AUFGABEN:
[A] Bitte beantworte zum Forenauszug über die Browserleisten diese Fragen:
(i) Welche beiden Leisten lassen sich verschieben, wenn die Favoritenleiste aktiviert ist?
(ii) Wie bezeichnet Geronimo:) das, was im zitierten Beitrag beschrieben wird?
(iii) Welche Einstellung macht das laut Geronimo:) noch schlimmer?
[B] Schreib den Forenauszug über die Browserleisten im selben Ton weiter, anschließend an seinen letzten Satz.

QUELLAUSZUG:

====

Ja, ist bei mir auch so.
Wenn ich die Favoritenleiste aktivere, kann ich Favoritenleiste und Befehlsleiste verschieben.
Die Menüleiste bleibt aber immer wo sie ist und zwar alleine.


----------



## Geronimo:) (12. Mai 2011)

Borkenkaefer schrieb:


> Ja, ist bei mir auch so.
> Wenn ich die Favoritenleiste aktivere, kann ich Favoritenleiste und Befehlsleiste verschieben.
> Die Menüleiste bleibt aber immer wo sie ist und zwar alleine.


 
Und genau das finde ich, ist eine Platzverschwendung.
Wenn man jetzt noch "Registerkarten in einer separaten Zeile anzeigen" aktiviert, wird die Platzverschwendung noch größer.

====

DATENTEIL:
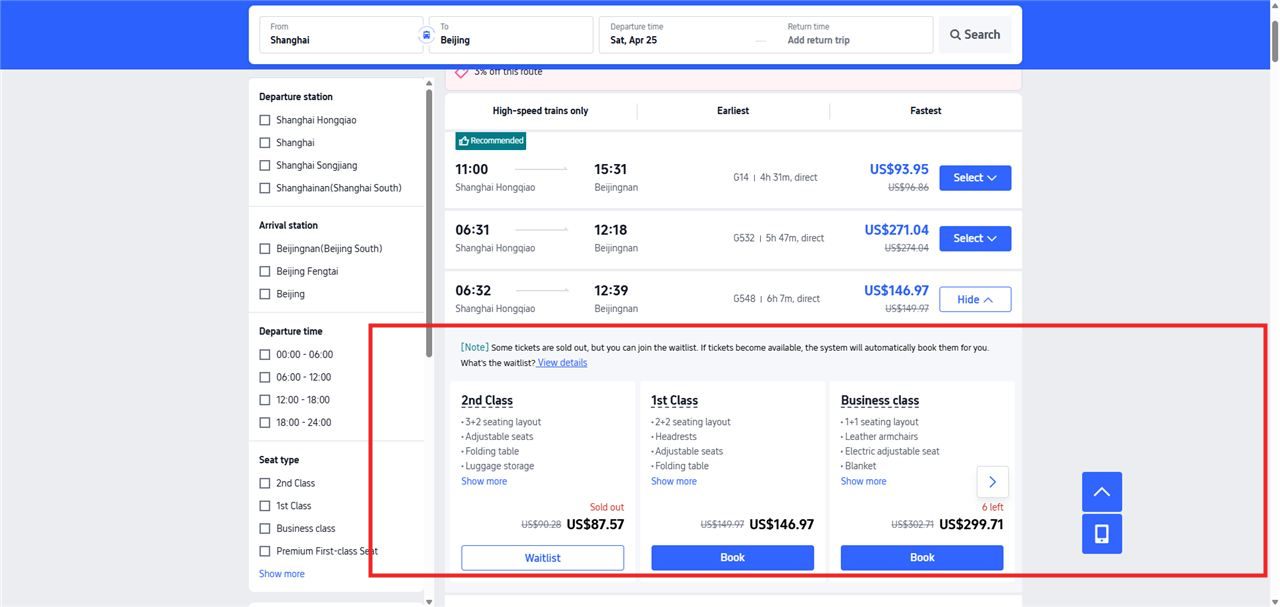Collapse the G548 train with Hide
This screenshot has height=607, width=1280.
974,299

====

ERGEBNISSE IN REIHENFOLGE:
[A]
(i) Die Favoritenleiste und die Befehlsleiste
(ii) Als Platzverschwendung
(iii) „Registerkarten in einer separaten Zeile anzeigen“

[B]
Ich denke da an die vielen Notebook Besitzer, die eh schon wenig Platz nach unten haben.
Wenn man da alles aktiviert, bleibt nicht viel Platz zum Darstellen der Internetseiten übrig.

Eine recherche im Web hat ergeben, das sich schon noch mehr über das dilemma aufgeregt haben.
Leider habe ich noch keine Lösung für das Problem gefunden. 

Ein Registry Hack wäre nicht schlecht. 

Gruß Geronimo
...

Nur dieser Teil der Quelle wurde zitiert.